Que el miedo es un instinto animal que ha protegido a la especie humana de la extinción es un hecho consabido. Que la sociedad moderna, posmoderna, líquida o fluida es una fábrica de riesgos, con el concomitante miedo que suscitan (Beck), fue hace tiempo puesto de relieve por la teoría social. Que el miedo se utiliza y explota con fines comerciales y políticos tampoco suena a nuevo. No obstante, la pandemia parece haber despertado dimensiones colectivas del miedo, algunas de las cuales se conectan con la rabia, cuyas consecuencias en términos de cohesión social son imprevisibles.
En el plano más obvio, el miedo al virus, a la enfermedad y a la muerte son palpables. Es un virus desconocido, altamente contagioso, del que se habla constantemente, que se lleva las vidas de los más vulnerables y que, como todo virus, es invisible. Los representantes públicos reconocen que azuzar ese instinto primario ayudó a disciplinar a la gente en primera instancia. El miedo parecía bueno, porque hacía que las personas tomaran distancias, usaran mascarilla y adoptaran otras medidas de prevención. La lógica del virus, no obstante, es colectiva, lo que cuestiona las concepciones individualistas de los países occidentales. Además, cuando la información es alarmista, se desactiva su poder de persuasión y ofrece justificaciones a los negacionistas.
El miedo a ser confinado sobrevuela España. Un confinamiento colectivo único es una buena anécdota vital. Más confinamientos, colectivos o selectivos, asustan. Esta dimensión del miedo invita a mirar al otro con recelo. Quizá él o ella no sean tan responsables como lo responsable que yo creo que soy. Echar la culpa al otro de mi confinamiento es una tendencia natural, pero mina la confianza, tensiona las relaciones y enfrenta a los seres humanos. La convivencia pacífica y la cohesión requieren de amistad, confianza y compasión hacia el otro.

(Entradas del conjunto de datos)
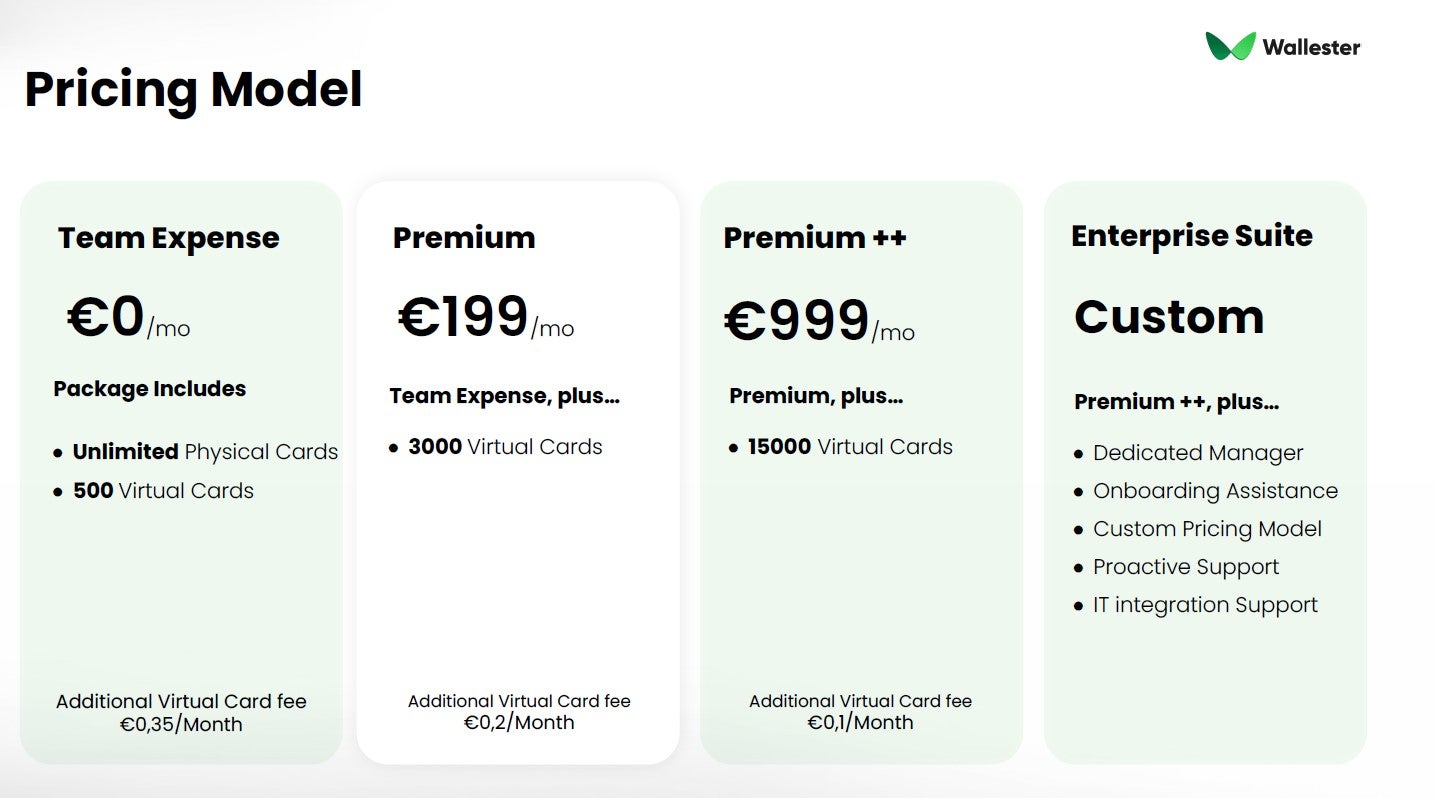
Task: Click the Onboarding Assistance feature
Action: tap(1214, 491)
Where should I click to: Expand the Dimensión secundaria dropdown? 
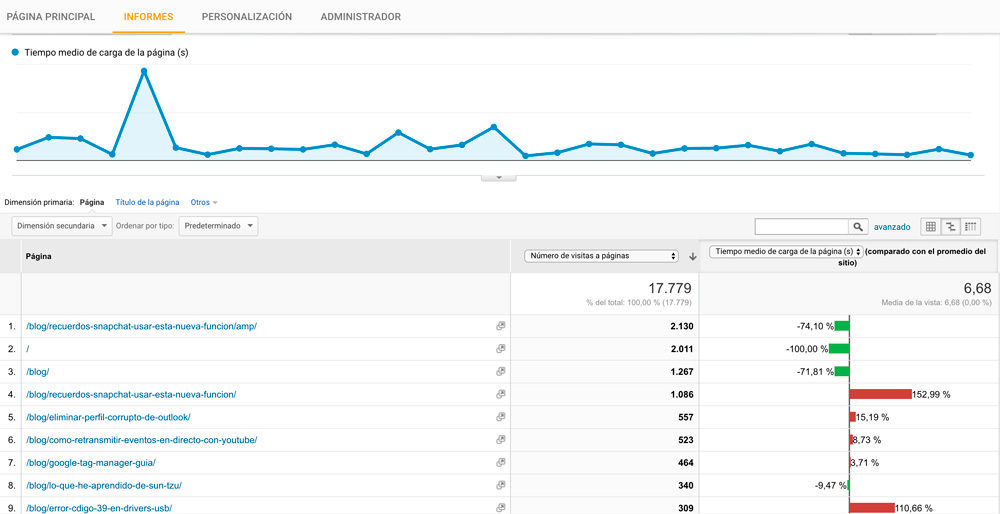(x=62, y=226)
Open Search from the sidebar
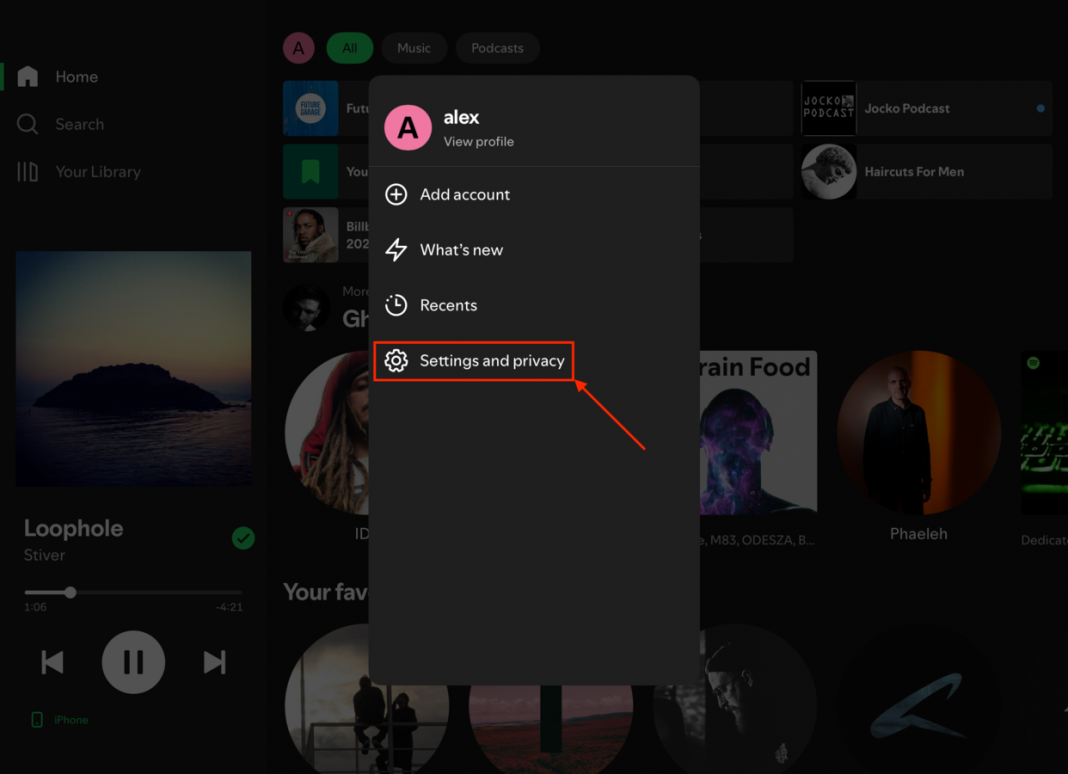Screen dimensions: 1068x774 (x=27, y=124)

* **Detalles del problema**:
Prosigue el texto sobre el miedo durante la pandemia a partir de su última frase. El listado es un material aparte, sin relación con el texto.

* **Respuesta**:
El miedo a lo desconocido y al desconocido no es fácil de esquivar. Siempre parece que mis amigos y familiares no pueden ser portadores de ningún mal. Las civilizaciones y sociedades antiguas siempre colocan al enemigo afuera. El mundo moderno, no obstante, a pesar de ser probablemente el más seguro de la historia, posee la singularidad de ser capaz de concebir al mal en su interior. El enemigo puede estar en casa. Con el virus este reconocimiento se disipa, puesto que la distancia social impuesta parece despertar esa noción primitiva de concebir al mal en el exterior. La fibra de la sociedad, el círculo expansivo de la solidaridad de Darwin puede invertirse con la pandemia.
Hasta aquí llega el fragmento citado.